Moore’s Law–which states that the number of transistors that can be placed in a circuit doubles every 18-24 months–is already coming to an end. The exponential growth in the the way silicon circuits are designed and manufactured has driven much of the technological progress of the last 40 years or so, but it can’t continue forever. This is why the techno-Utopians who prattle on about “exponential growth” weary me so: exponential growth is never sustainable. Eventually, you hit the limits of your materials, your creativity, your power, your programming, your economics, or any number of other factors that inhibit the uninterrupted development of technology.
Michio Kaku, a theoretical physicist, does quite a nice job in the embedded video of explaining the inevitable end of Moore’s law, and the challenges we face in moving seamlessly from silicon-based processors to other kinds of computing, such as molecular and quantum computers. He’s placing the “collapse” of Moore’s Law 10 years out. I think we’re already at the beginning of that collapse, and although there are some fascinating candidates for a post-silicon future, a lot of them remain little more than tantalizing theories and wonderful experiments.

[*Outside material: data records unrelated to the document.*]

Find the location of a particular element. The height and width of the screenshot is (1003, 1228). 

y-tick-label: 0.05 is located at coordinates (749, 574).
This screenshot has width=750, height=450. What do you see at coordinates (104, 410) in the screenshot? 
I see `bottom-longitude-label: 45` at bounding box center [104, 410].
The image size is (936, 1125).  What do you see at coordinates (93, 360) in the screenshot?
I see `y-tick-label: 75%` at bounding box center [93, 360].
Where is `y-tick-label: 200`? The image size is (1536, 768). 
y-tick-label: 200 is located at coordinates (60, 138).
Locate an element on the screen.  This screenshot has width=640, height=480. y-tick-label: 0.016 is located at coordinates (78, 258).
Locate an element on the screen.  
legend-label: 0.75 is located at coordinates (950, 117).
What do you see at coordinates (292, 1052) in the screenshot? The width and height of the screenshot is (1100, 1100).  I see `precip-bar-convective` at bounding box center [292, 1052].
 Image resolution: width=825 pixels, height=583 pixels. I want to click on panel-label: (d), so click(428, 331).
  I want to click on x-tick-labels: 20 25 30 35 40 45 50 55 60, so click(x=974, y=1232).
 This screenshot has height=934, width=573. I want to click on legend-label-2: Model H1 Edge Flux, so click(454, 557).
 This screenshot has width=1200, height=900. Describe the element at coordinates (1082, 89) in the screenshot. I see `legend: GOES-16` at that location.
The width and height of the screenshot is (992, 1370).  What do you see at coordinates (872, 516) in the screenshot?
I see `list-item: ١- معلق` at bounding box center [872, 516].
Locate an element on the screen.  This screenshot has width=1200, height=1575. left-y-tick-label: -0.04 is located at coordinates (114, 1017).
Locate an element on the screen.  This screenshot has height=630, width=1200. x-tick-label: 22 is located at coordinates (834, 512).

And all of them run into a single blunt reality: there is no Moore’s Law for programming. Programming advances at a linear rate. There’s even a corollary for Moore’s Law–sometimes called May’s Law–which states that while processing speed doubles every two years, software efficiency halves in the same time period. Obviously, this is meant more as commentary on Moore’s Law and its limits than as a real corollary, but there is a kernel of truth in it: programming does not keep pace with processing. That’s just a hard fact of computing, and techno-Utopians have never understood it.